In Rome, Borromini met a young sculptor from Naples, Gian Lorenzo Bernini (1598-1680). Bernini was the most talented and productive of the Baroque sculptors. With his intense creativity and charming personality, he soon became the favorite of the Roman popes. In 1624, Bernini was commissioned to construct the baldacchino over the high altar at Saint Peter’s, and after the death of Carlo Maderno in 1629, he was appointed Chief Architect of Saint Peter’s.
For a brief time, Borromini acted as Bernini’s assistant. They did not get along (Morrissey , 2005). They were of opposite temperaments: Bernini was charming and enthusiastic, Borromini was obstinate and melancholic. Borromini felt exploited, and thought that Bernini was not sufficiently grounded in the science of architecture to warrant his position. He severely criticized Bernini’s proposals for the façade and bell-towers of Saint Peter’s. The criticisms were correct and the plans were revised, but Bernini never forgave him.
Bernini is the acknowledged genius of the Baroque Age (Hibbard, 1965; Beny & Gunn 1981; Wittkower, 1997; Hopkins, 2002). Recently, however, Borromini has become more widely studied (Blunt, 1970; Morrissey, 2005; Conors, 2007). His architecture is characterized by a marvelous sense of the effects of light on curving surfaces. In his geometry one may sense the divine. The Naxos String Quartet No 7 (Davies, 2007) attempts to express in music the emotional effects of his buildings. The movie La Sapienza (Green, 2015) focuses on the visual splendor of his architecture. This posting concerns two small churches in Rome.
San Carlo alle Quattro Fontane
Borromini’s first independent commission (1638-41) was to construct a small church, fittingly dedicated to San Carlo Borromeo. This Trinitarian church was located on a small space at the southern corner of an intersection with four fountains. Borromini’s design was based on an oval, geometrically constructed using two adjacent equilateral triangles, symbolic of the trinity. The long circular curves of the oval (red) were drawn using centers (red dots) at each end of the triangles’ adjacent sides. The short curves (blue) were drawn using centers (blue dots) located at each triangle’s centroid. The following figure shows the construction of the oval and the ground plan of the church.

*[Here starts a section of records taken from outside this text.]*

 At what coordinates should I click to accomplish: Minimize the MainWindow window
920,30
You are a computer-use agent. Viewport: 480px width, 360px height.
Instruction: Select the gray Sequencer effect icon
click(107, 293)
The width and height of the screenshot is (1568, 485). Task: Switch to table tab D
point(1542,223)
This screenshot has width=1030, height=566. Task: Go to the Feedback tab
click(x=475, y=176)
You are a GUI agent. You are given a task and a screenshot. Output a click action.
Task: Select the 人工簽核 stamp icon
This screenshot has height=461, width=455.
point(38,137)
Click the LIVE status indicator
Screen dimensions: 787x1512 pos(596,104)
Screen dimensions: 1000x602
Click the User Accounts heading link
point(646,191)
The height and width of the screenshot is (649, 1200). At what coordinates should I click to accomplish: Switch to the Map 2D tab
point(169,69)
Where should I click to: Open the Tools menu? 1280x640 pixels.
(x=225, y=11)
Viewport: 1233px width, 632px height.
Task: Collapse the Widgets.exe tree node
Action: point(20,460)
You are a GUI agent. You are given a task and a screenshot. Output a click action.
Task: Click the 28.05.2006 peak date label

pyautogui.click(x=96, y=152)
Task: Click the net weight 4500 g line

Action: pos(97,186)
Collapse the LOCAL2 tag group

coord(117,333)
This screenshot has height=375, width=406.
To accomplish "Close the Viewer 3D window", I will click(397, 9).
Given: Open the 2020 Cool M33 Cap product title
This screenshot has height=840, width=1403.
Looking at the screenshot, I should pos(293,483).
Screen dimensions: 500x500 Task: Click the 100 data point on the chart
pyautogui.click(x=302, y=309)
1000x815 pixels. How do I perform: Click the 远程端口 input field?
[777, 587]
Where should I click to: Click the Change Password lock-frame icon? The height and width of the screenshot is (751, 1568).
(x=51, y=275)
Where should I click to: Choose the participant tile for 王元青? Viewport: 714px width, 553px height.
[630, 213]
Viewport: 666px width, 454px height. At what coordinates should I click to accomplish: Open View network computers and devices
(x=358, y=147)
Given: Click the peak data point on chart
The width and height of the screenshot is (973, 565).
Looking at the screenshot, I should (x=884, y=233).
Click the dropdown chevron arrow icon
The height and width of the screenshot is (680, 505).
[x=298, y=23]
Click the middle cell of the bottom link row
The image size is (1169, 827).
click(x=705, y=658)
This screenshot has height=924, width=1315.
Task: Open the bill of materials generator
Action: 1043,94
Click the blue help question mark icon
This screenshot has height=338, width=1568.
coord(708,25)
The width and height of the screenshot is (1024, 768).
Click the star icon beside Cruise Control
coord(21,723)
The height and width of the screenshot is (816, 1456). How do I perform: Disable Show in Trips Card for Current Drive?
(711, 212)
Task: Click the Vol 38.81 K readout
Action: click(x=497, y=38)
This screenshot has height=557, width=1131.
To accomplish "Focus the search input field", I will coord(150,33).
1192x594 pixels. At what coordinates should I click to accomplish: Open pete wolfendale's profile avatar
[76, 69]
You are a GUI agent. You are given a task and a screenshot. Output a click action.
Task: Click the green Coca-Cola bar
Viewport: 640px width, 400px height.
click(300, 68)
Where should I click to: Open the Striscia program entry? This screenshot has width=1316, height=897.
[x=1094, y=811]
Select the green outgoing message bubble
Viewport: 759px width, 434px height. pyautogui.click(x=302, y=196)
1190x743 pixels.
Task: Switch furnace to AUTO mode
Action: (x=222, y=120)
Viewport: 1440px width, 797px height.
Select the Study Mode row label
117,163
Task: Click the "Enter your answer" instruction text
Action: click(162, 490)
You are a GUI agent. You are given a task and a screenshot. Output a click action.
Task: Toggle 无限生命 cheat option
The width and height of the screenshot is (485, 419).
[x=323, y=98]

The façade is shown in the following figure, together with a cutaway perspective drawing. One of the innovations of Baroque Architecture was the use of curves in the façade (discussed in Blunt, 1979, p. 76). Because of funding difficulties, the façade of San Carlo was not finally finished until 1665, but Borromini’s early sketches clearly define its subtle curves.
The oval dome of the church ascends to a cupola that contains the symbol of the trinity – a dove within a triangle within a flaming circle. Light enters the dome through lateral windows and through the cupola. A high resolution version of the following figure can be obtained in Wikipedia:
The coffered decoration of the dome is an intricate geometric mesh of octagons hexagons, and crosses. The design is based on the mosaic ceiling of the north ambulatory in the Mausoleum of Santa Costanza just outside the walls of Rome (see figure on the right). This was built in the 4th Century to house the remains Constantia, the daughter of Emperor Constantine I. Borromini not only adapted the design to a dome but also adapted it to give the dome an illusion of greater height.
Sant’Ivo alla Sapienza
In 1641-1660, Borromini designed and built a church for the University of Rome dedicated to Sant’Ivo, the patron saint of jurists. This was commissioned by Urban VIII (formerly Cardinal Barberini), under whose papacy Galileo had been sentenced to house arrest in 1633. Connors (2007) has suggested that the geometrical purity of its design may have provided a way for the papacy to heal its breech with science. Galileo died in 1642 soon after the church was begun. Urban VIII died in 1644, and the funding for the church fell away. It was only completed in 1660. The breech was difficult to heal.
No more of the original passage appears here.